SELECTED PASSAGE >>

-- Start --

# Guitar choices and options



## newf46 (Oct 11, 2009)

Hi, Folks,

New to this forum - first post and did do multiple searches to try and find some answers.

First a bit about me - I'm recently retired and finally decided to take lessons and learn to play guitar properly instead of just strumming and humming.

So after a some internet research I settled on an Epiphone Hummingbird as a starter - I had a Gibson Hummingbird in the music store to compare it against and it was ok - I didn't like the Takamines, Yamahas and Fenders that they had available for comparison.

I'm probably going to stick with this so I'm looking to upgrade now while I can still return the Epi Hummingbird and buy a Masterbilt rosewood dreadnaught at $600.00 US or as the highest price range the Gibson Songmaker DSR.

My question is - is the quality of the Gibson and the Masterbilt that far above the Epiphone Hummingbird?

Another item I've heard is that the neck heel fitting of the Gibson Songmaker is not a dovetail fitment and supposedly not as good as the guitars with this type of dovetail construction.

Another question - the top Epitone has abalone bindings - I'm presuming that's the covering of the body seams - does this make a better sound or just eye candy? - It's $300.00 US more than the next level rosewood dreadnaught - is it the same guitar in fancy dress?

Thanks,
Newf


----------



## jimihendrix (Jun 27, 2009)

hey there...i used to own a gibson j160e...the "beatles" acoustic with the pickup and volume and tone knobs...the quailty and tone were awesome...

i tried out an epiphone version...made in china...yikes...!!!...it wouldn't be good enough for firewood...wouldn't stay in tune...body had a hump where the bridge sat..."tone" was very thin...

-- End --

Reproduce verbatim the portion of the guitar thread that opens with the words containing "New to this" and closes with "strumming and humming.". The data presented next bear no relation to the guitar thread.

DATA SUPPLIED >>
-- Start --

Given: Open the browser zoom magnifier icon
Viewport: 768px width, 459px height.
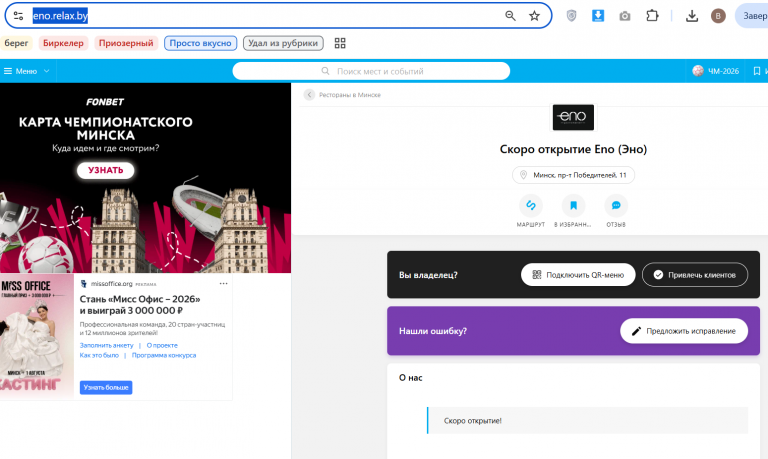Looking at the screenshot, I should (510, 16).
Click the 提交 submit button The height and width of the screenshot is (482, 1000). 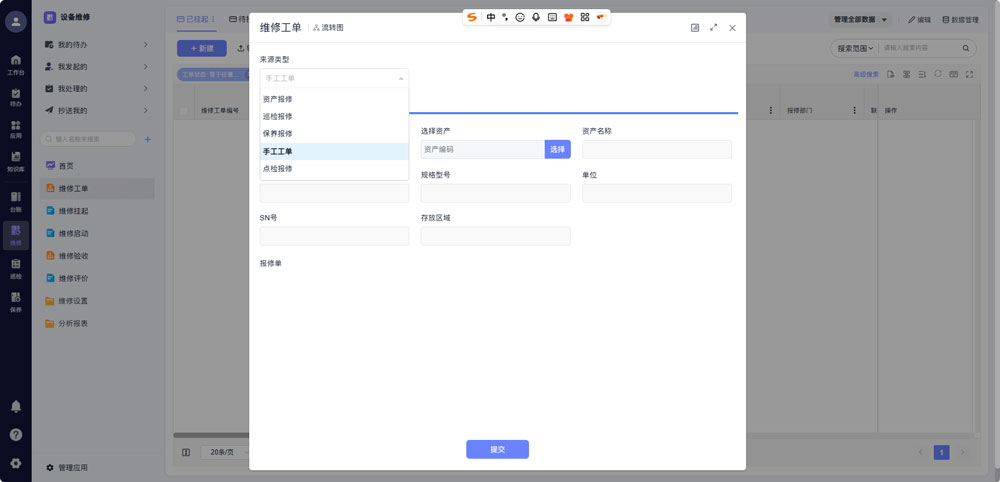[x=497, y=450]
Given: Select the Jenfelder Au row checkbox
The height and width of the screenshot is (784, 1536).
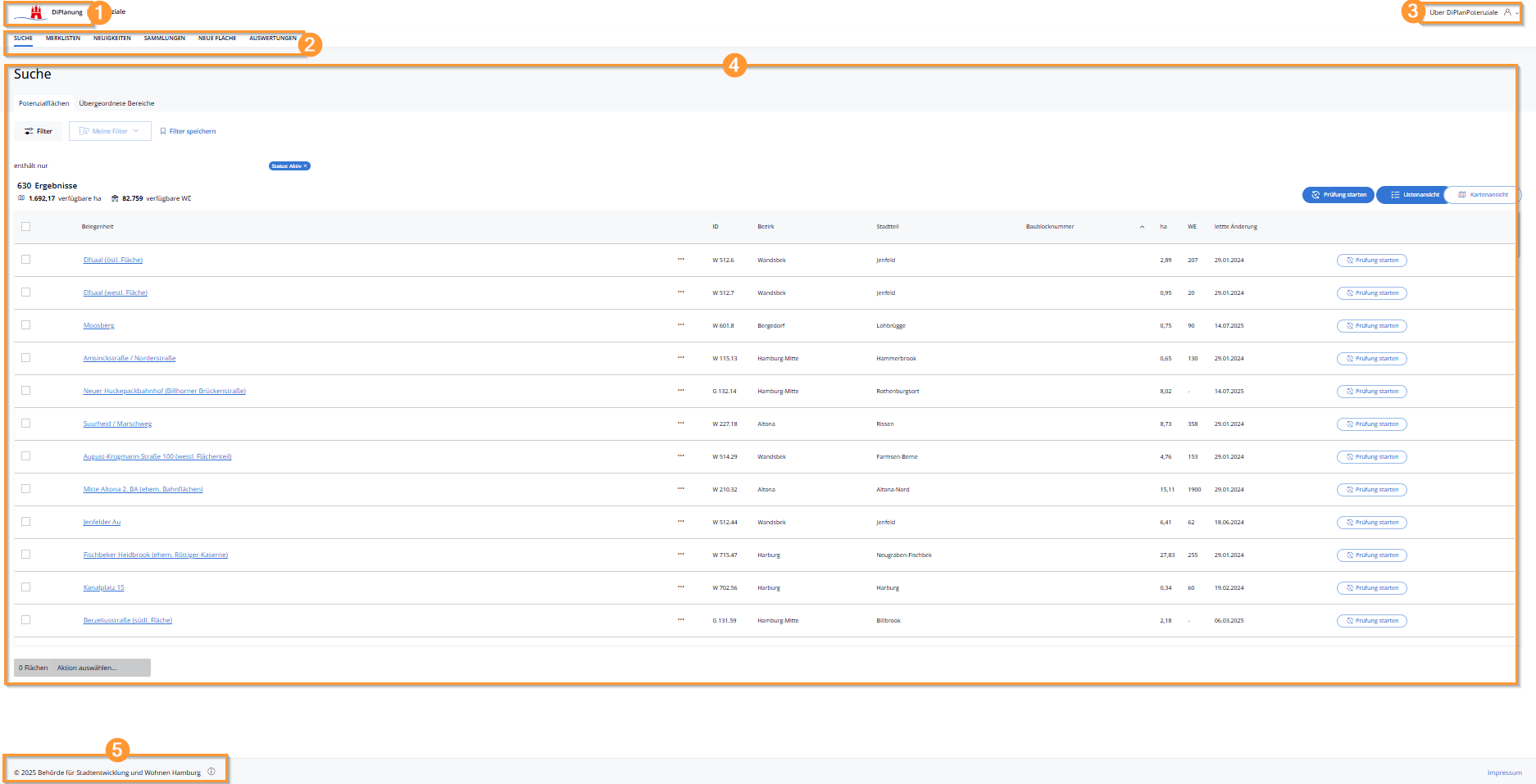Looking at the screenshot, I should pos(26,522).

-- End --

RESULT OF THIS TASK >>
New to this forum - first post and did do multiple searches to try and find some answers.

First a bit about me - I'm recently retired and finally decided to take lessons and learn to play guitar properly instead of just strumming and humming.